Help in ResNet BasicBlock architecture

Eyal · November 14, 2020, 11:05am

Hello there.
I’m currently doing a deep learning course and trying to implement a resnet, while doing so, I’ve been bumping into this implementation in github:

class BasicBlock(nn.Module):
    def __init__(self, in_planes, planes):
        super(BasicBlock, self).__init__()
        self.conv1 = nn.Conv2d(in_planes, planes, 3, padding = 1)
        self.bn1 = nn.BatchNorm2d(planes)
        
        self.conv2 = nn.Conv2d(planes, planes, 3, padding = 1)
        self.bn2 = nn.BatchNorm2d(planes)
        
        self.shortcut = nn.Sequential()
        if (in_planes != planes):
            self.shortcut = nn.Sequential( nn.Conv2d(in_planes, planes, 3, padding = 1),
                                           nn.BatchNorm2d(planes))
            
    def forward(self, x):
        out = F.relu(self.bn1(self.conv1(x)))
        out = self.bn2(self.conv2(out))
        out += self.shortcut(x) #for the input
        out = F.relu(out)
        return out

I don’t understand the shortcut, the if statements make it executable only if the channels between two adjacent layers are the same, however, if they’re not it just executes the regular basic block again.

However, later in the code, they execute the resnet like that:

    def __init__(self, in_channel, hidden_channels, num_classes):
        super(SmallResNet, self).__init__()
        self.conv = nn.Conv2d(in_channel, hidden_channels[0], 3, padding = 1) #first conv
        self.bn = nn.BatchNorm2d(hidden_channels[0]) #then batchNorm
        #now use 3 residual blocks
        self.res1 = BasicBlock(hidden_channels[0],hidden_channels[1])
        self.res2 = BasicBlock(hidden_channels[1],hidden_channels[2])
        self.res3 = BasicBlock(hidden_channels[2],hidden_channels[3])
        #now do the maxpooling
        self.maxpool = nn.MaxPool2d(2, 2) 
        self.fc = nn.Linear(hidden_channels[3] * 16 * 16 , num_classes) #from maxpooling

And calling it with hidden channels

hidden = [16,32,64,128]
So it seems to me like missing the whole point of ResNet, because there are no ‘‘skips’’ here.
What am I seeing wrong?

Thanks.

ptrblck · November 16, 2020, 7:26am

If the number of channels differ, the additional conv and batchnorm layers in shortcut will make sure that you can add the residual connection back to out.
On the other hand, if the channels match already, x will be directly added to out, since an empty nn.Sequential module will act as an identity:

seq = nn.Sequential()
x = torch.randn(1, 3, 24, 24)
out = seq(x)
print((out == x).all())
> tensor(True)

The torchvision implementation uses a similar approach, but will skip the downsample layer, if it’s not needed.

Eyal · November 16, 2020, 9:25am

Thank you very much!
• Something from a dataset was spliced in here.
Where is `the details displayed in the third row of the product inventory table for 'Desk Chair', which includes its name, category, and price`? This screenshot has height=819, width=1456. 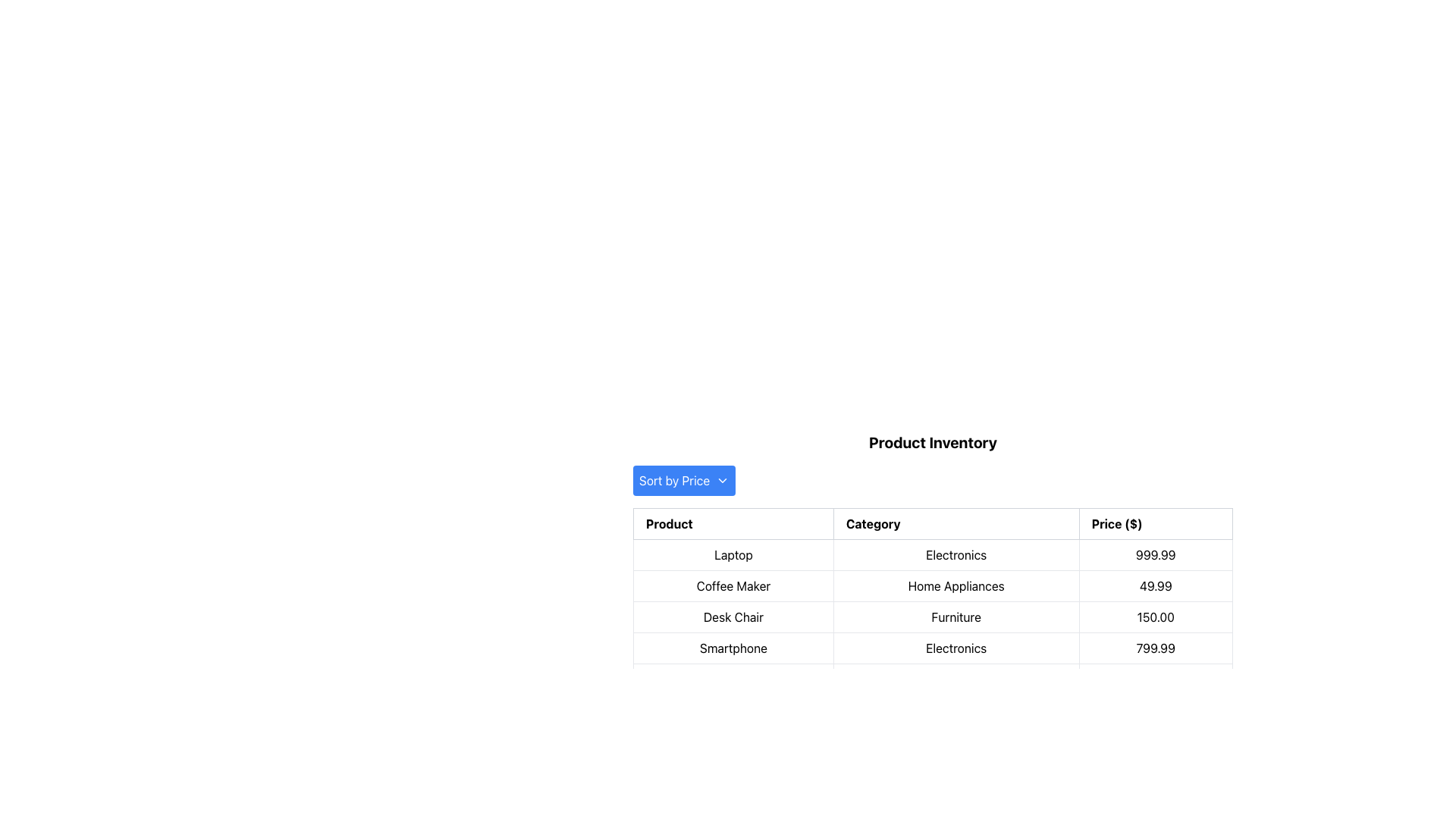
the details displayed in the third row of the product inventory table for 'Desk Chair', which includes its name, category, and price is located at coordinates (932, 617).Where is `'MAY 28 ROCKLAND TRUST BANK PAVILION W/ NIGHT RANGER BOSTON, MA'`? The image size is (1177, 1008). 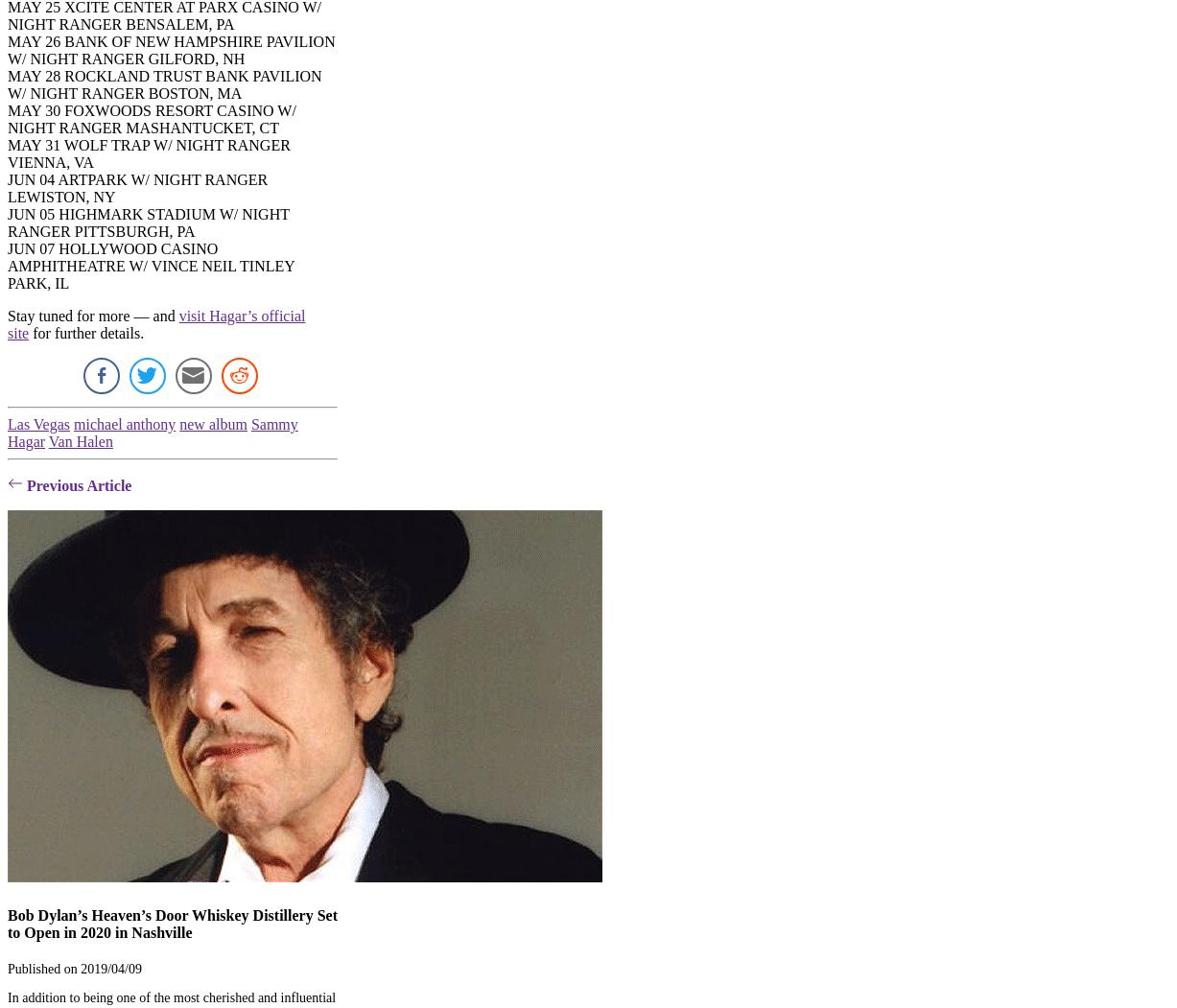
'MAY 28 ROCKLAND TRUST BANK PAVILION W/ NIGHT RANGER BOSTON, MA' is located at coordinates (163, 84).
So just to make sure I understood when he called the net with
hidden = [16,32,64,128]
No residuals were taken place but adding the conv - batchnorm block twice. right?

ptrblck · November 17, 2020, 10:56am

The hidden list is used to initialize the layers with the right channels. No forward pass is used in this call.
Let me know, if I misunderstood the question.

Eyal · November 17, 2020, 8:29pm

What I mean is, when the hidden layers were initialized as
hidden = [16, 32, 64, 128]
Not time was the Identity added because the channels differ in every two adjacent layers.
So I’m wondering, in this initializment, What’s the role of the resnet? it seems to me like it’s missing the whole point.

ptrblck · November 18, 2020, 8:58am

Thanks for clarifying the question.
I’m not familiar with the model and would suggest to ask the author.
My best guess is that the author indented to write the model in a flexible way and this particular implementation would use the shortcut blocks.